> _DOCUMENT_:

>> start

-
Type:
Bug
-
Status: Open
-
Priority:
Major
-
Resolution: Unresolved
-
Affects Version/s: 1.7.0, 1.8.2
-
Fix Version/s: None
-
Component/s: parquet-avro
-
Labels:None
Hello,
While reading back a Parquet file produced with Spark, it appears the schema produced by Parquet-Avro is not valid.
I consider the simple following piece of code:
ParquetReader<GenericRecord> reader = AvroParquetReader.<GenericRecord>builder(new org.apache.hadoop.fs.Path(path.toUri())).build(); System.out.println(reader.read().getSchema());
I get a stack lile:
Exception in thread "main" +org.apache.avro.SchemaParseException+: Can't redefine: value
at org.apache.avro.Schema$Names.put(+Schema.java:1128+)
at org.apache.avro.Schema$NamedSchema.writeNameRef(+Schema.java:562+)
at org.apache.avro.Schema$RecordSchema.toJson(+Schema.java:690+)
at org.apache.avro.Schema$UnionSchema.toJson(+Schema.java:882+)
at org.apache.avro.Schema$MapSchema.toJson(+Schema.java:833+)
at org.apache.avro.Schema$UnionSchema.toJson(+Schema.java:882+)
at org.apache.avro.Schema$RecordSchema.fieldsToJson(+Schema.java:716+)
at org.apache.avro.Schema$RecordSchema.toJson(+Schema.java:701+)
at org.apache.avro.Schema.toString(+Schema.java:324+)
at org.apache.avro.Schema.toString(+Schema.java:314+)

>> end

> _DATASET EXTRACT_:
>> start

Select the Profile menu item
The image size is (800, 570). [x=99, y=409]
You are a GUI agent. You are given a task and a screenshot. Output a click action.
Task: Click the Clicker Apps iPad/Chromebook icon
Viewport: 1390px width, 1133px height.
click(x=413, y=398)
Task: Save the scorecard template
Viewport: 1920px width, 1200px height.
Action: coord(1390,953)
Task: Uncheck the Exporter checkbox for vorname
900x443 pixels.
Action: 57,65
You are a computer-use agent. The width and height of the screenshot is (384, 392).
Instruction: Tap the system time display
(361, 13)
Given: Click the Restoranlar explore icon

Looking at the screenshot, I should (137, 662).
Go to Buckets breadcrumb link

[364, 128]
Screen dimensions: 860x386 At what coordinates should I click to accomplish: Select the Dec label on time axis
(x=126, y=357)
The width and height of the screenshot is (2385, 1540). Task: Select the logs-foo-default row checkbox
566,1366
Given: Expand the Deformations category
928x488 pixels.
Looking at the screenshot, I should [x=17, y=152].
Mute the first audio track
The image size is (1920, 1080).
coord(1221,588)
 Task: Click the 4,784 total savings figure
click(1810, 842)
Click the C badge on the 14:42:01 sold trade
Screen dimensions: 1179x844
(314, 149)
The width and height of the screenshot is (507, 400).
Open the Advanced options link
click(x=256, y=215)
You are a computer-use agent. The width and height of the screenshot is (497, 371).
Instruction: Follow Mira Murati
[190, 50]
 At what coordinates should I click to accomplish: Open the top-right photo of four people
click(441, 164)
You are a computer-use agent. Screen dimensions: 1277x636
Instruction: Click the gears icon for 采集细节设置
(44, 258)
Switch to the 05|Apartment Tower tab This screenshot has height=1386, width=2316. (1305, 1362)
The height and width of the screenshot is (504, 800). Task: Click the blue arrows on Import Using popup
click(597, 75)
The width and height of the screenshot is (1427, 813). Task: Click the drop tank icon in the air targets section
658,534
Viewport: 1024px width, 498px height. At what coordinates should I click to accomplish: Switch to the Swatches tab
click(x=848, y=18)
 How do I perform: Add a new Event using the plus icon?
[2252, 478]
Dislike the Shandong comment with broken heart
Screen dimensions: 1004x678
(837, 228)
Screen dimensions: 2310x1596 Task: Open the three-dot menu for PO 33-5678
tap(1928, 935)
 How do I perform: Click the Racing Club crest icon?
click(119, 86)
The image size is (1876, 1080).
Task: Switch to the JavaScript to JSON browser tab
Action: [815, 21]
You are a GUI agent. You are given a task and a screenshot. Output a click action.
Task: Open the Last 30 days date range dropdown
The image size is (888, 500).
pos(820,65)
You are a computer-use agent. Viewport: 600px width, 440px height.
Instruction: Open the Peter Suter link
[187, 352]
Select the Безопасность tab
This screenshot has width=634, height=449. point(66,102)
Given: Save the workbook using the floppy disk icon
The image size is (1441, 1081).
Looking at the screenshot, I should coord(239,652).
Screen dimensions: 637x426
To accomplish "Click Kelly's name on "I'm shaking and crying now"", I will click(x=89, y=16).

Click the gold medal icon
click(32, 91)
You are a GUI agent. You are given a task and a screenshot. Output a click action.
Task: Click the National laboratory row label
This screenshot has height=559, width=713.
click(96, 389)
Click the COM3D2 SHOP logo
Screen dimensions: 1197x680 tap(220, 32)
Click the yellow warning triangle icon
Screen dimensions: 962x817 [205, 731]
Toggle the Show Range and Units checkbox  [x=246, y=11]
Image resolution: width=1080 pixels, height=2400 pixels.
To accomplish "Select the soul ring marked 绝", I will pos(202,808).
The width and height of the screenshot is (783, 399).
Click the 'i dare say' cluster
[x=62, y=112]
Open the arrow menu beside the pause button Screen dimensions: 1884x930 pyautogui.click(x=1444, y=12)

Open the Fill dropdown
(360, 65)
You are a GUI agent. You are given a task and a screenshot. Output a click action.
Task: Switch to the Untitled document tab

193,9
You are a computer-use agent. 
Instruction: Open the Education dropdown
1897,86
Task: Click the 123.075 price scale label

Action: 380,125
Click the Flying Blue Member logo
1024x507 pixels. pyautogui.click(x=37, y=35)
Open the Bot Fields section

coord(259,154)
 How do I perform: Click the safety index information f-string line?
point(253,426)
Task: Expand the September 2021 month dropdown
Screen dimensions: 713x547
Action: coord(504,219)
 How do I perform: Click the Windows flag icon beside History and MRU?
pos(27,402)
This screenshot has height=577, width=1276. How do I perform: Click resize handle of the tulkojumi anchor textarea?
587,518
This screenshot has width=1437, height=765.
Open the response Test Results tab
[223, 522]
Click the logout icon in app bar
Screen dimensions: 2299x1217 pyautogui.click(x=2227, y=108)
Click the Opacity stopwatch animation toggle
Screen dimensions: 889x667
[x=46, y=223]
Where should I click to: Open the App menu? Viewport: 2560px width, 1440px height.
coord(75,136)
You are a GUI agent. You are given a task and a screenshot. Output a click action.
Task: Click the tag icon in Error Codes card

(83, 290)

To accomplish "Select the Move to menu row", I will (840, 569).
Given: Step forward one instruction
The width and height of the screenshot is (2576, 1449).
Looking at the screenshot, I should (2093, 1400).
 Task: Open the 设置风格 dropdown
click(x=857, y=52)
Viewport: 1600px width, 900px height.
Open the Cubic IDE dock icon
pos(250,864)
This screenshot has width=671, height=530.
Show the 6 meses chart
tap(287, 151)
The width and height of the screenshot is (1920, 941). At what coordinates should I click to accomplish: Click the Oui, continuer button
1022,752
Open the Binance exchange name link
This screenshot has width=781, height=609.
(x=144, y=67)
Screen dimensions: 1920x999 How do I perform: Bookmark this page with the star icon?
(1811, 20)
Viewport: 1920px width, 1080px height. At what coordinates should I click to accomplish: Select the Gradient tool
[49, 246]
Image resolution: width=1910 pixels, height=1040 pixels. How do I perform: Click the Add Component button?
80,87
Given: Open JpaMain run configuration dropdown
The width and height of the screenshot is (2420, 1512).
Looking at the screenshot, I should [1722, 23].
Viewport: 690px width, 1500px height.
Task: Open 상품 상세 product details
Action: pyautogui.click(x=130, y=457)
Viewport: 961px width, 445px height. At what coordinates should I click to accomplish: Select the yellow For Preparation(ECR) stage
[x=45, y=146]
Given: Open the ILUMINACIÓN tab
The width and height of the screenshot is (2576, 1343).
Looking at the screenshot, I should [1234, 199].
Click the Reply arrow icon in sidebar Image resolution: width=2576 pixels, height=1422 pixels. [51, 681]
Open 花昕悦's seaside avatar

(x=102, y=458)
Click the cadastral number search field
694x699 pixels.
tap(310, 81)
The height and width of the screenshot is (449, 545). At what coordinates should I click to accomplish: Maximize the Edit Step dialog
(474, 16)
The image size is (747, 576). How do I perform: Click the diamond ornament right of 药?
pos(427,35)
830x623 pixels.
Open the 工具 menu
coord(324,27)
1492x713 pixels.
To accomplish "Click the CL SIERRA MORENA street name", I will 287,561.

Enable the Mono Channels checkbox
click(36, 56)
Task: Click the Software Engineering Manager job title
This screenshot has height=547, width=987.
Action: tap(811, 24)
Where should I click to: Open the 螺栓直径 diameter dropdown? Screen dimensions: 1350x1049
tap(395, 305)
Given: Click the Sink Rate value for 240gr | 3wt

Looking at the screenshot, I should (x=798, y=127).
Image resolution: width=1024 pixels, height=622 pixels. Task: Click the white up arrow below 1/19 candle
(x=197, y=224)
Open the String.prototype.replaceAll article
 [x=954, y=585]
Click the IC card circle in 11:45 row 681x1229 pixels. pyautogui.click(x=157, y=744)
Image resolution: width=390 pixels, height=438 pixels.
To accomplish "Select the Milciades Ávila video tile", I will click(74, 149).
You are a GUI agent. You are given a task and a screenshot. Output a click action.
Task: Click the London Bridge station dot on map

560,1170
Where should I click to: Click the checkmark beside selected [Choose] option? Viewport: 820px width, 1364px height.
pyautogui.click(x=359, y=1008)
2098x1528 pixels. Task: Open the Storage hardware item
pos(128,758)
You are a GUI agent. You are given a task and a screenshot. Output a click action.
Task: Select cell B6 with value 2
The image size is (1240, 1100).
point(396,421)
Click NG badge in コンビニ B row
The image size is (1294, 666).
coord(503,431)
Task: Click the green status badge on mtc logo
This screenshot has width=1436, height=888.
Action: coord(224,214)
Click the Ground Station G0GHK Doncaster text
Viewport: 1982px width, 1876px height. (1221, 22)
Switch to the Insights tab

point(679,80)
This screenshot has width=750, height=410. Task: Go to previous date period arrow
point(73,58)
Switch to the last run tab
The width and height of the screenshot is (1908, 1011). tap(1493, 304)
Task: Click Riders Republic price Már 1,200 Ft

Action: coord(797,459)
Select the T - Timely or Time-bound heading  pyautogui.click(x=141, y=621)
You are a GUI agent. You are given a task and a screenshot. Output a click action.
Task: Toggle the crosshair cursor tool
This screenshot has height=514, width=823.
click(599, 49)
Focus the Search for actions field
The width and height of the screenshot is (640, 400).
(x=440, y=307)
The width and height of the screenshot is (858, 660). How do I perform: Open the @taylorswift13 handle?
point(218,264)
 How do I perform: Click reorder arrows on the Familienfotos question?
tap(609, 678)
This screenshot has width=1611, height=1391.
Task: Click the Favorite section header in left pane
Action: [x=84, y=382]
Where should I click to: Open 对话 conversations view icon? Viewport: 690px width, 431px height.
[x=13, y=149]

>> end

> _WHAT TO WORK ON_:
1) Copy the part of the bug report starting with "at org.apache.avro.Schema$RecordSchema.toJson(+Schema.java:690+)" and going on through "at org.apache.avro.Schema$RecordSchema.toJson(+Schema.java:701+)".
2) Answer these questions from the bug report:
(a) Which versions does the bug affect?
(b) What program produced the Parquet file that was read back?
(c) What message comes with the exception in the stack trace?

> _SOLUTIONS TO EACH TASK_:
1)
at org.apache.avro.Schema$RecordSchema.toJson(+Schema.java:690+)
at org.apache.avro.Schema$UnionSchema.toJson(+Schema.java:882+)
at org.apache.avro.Schema$MapSchema.toJson(+Schema.java:833+)
at org.apache.avro.Schema$UnionSchema.toJson(+Schema.java:882+)
at org.apache.avro.Schema$RecordSchema.fieldsToJson(+Schema.java:716+)
at org.apache.avro.Schema$RecordSchema.toJson(+Schema.java:701+)

2)
(a) 1.7.0 and 1.8.2
(b) Spark
(c) Can't redefine: value